This has been not-uncommon practice on the part of peace officers in parts of Western Canada. I'm afraid I don't have time to do the necessary searches just now, but the police involved in such a case in, I believe, Winnipeg were prosecuted for homicide.
Okay, a bit of a search.
Here's an article from Canadian Dimension, a "liberal"/left-wing monthly magazine that has been around for quite a while.
http://www.canadiandimension.mb.ca/v34/startour.htmLawrence Wegner and Rodney Naistus died on cold winter nights near the Queen Elizabeth Power Plant. Rodney Naistus' frozen, partially clad body was found January 29. Lawrence Wegner's body was found February 3. He was wearing a t-shirt, jeans and no shoes.
Darrell Knight survived, and was able, with the support of a sympathetic police officer, to pass on a complaint that led to the public exposure of these practices. His complaint rocked the institutions governing the police force, and all parts of the Saskatoon community. A special task force of 16 RCMP officers--the largest investigative unit it has deployed--was called in to investigate in the wake of pressure on the Saskatoon police force from community groups and organizations like the Federation of Saskatchewan Indian Nations and the Saskatchewan Coalition Against Racism.
Two Saskatoon police are now suspended from police service and have been charged with assault and the unlawful confinement of Darrell Knight. Three other suspicious deaths are also being investigated. They involve Neil Stonechild, whose frozen body was found on November 24, 1990; Elton Dustyhorne, found frozen outside an apartment building on January 19, 2000; and D'Arcy Dean Ironchild, found dead by members of his family on February 19, 2000.

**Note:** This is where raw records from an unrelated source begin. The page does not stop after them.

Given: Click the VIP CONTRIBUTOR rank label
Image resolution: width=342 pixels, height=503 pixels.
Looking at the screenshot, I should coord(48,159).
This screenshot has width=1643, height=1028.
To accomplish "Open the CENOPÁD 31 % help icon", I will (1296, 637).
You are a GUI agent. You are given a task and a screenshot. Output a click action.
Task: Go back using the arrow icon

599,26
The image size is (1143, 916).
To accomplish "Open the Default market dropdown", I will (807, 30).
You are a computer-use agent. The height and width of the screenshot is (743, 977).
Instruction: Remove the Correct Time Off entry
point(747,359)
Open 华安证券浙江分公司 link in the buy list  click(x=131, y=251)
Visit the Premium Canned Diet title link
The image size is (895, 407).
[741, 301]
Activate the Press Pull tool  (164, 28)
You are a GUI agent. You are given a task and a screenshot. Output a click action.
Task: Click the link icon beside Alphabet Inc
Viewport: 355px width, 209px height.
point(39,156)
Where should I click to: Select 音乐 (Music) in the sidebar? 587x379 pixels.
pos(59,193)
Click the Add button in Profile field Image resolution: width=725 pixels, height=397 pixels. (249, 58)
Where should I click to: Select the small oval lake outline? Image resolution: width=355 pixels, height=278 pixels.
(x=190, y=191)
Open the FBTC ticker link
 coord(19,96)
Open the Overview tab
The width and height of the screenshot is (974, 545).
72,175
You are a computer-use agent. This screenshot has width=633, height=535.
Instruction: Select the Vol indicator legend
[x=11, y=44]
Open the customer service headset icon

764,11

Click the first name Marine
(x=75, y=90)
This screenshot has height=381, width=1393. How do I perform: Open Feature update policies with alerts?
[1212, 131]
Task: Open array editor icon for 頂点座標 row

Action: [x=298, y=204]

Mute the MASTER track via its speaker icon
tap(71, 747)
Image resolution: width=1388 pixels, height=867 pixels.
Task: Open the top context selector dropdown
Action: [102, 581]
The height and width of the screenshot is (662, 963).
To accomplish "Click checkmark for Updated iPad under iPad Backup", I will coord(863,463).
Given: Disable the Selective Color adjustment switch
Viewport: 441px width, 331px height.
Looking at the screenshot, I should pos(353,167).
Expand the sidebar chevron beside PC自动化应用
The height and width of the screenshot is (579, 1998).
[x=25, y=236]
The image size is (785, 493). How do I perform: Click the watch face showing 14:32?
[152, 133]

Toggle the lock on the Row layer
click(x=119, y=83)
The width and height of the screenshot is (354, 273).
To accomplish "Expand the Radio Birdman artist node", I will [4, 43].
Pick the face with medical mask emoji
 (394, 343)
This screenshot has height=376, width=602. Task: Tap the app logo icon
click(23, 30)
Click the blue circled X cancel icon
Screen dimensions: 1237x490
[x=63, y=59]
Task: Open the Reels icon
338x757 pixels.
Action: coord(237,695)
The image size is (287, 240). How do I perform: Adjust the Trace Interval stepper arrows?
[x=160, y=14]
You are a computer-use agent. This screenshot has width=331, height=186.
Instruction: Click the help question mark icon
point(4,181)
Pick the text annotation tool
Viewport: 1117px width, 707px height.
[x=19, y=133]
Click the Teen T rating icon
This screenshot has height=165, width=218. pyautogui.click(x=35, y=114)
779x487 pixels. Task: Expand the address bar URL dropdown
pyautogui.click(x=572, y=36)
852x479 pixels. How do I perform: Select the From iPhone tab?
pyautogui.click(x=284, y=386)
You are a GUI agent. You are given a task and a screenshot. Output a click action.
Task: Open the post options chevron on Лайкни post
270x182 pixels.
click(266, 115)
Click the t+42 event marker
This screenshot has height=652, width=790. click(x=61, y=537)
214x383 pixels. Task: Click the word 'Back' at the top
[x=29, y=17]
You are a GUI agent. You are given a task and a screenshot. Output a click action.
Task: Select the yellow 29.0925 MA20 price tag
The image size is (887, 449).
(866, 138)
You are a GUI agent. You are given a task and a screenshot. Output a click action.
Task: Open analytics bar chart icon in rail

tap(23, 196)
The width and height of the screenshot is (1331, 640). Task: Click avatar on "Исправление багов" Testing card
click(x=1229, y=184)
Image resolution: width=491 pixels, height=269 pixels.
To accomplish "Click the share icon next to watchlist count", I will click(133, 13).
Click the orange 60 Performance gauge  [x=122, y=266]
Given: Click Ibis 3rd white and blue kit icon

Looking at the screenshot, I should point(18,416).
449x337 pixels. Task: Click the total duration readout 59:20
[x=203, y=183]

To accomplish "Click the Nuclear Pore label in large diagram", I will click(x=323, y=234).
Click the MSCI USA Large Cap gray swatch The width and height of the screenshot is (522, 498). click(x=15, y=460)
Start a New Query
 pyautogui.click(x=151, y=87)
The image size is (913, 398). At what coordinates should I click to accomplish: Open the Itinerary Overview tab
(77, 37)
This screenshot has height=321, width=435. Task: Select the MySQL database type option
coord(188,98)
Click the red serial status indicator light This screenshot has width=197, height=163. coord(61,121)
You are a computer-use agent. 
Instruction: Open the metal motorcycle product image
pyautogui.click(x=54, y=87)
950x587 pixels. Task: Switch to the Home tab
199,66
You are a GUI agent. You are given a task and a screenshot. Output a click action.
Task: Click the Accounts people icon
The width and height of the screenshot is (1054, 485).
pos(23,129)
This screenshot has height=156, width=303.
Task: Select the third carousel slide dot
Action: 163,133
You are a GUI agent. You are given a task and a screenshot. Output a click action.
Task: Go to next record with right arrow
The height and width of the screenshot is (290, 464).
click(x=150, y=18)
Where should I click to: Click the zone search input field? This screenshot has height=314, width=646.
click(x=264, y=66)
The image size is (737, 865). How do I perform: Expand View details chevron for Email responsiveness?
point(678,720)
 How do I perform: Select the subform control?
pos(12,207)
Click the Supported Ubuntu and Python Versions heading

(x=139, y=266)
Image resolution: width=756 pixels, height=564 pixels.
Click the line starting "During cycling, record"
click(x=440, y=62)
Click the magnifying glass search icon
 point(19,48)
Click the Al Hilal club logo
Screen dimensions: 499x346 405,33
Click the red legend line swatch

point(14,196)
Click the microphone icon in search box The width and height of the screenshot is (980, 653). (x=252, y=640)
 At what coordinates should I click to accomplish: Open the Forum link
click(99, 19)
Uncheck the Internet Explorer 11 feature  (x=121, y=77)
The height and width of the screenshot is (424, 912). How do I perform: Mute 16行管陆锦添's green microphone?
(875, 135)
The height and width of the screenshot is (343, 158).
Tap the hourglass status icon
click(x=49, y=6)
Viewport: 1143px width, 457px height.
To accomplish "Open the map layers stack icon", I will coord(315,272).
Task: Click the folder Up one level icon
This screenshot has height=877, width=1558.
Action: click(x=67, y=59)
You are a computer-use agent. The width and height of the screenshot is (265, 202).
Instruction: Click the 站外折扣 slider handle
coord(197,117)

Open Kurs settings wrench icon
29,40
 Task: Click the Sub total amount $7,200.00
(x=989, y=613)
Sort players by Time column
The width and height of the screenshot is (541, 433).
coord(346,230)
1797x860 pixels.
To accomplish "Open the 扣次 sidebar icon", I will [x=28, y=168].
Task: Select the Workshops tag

That's where it stood in August 2000.
Here's a transcript of a CBC radio documentary about the case/issue:
http://radio.cbc.ca/programs/thismorning/sites/news/carty_001103.html(you can also click to listen, and there are links to other sources)
Hmm, the Post article refers to a trial, but I can't figure out the chronology. Ah, this CBC TV site gives the chronology of the case I'm thinking of:
http://www.cbc.ca/news/indepth/coldcase/Four victims died: Dustyhorne, Wegner, Stonechild and Naistus, 1998-2000. Night, who survived the same treatment, complained to police. The officers who had left him outside the city were tried and convicted. Apparently there were inquests (which did not assign blame, to outraged response) but not charges in the other cases.
The situation has been highly publicized in Canada. In fact, it's just one aspect of the tragic circumstances in which many First Nations people still live, both in urban centres and in First Nations communities and on reserves.
A lot of efforts are being made to improve First Nations people's situations in various ways: recognition by the Supreme Court of treaty/aboriginal hunting and fishing rights (allowing for greater economic self-sufficiency); land claims settlements by federal and provincial governments (greater economic self-sufficiency also); self-government arrangements like the new territory of Nunavut, recently split off from the Northwest Territories (increased control over social policy, economic activity & development, land use, etc.).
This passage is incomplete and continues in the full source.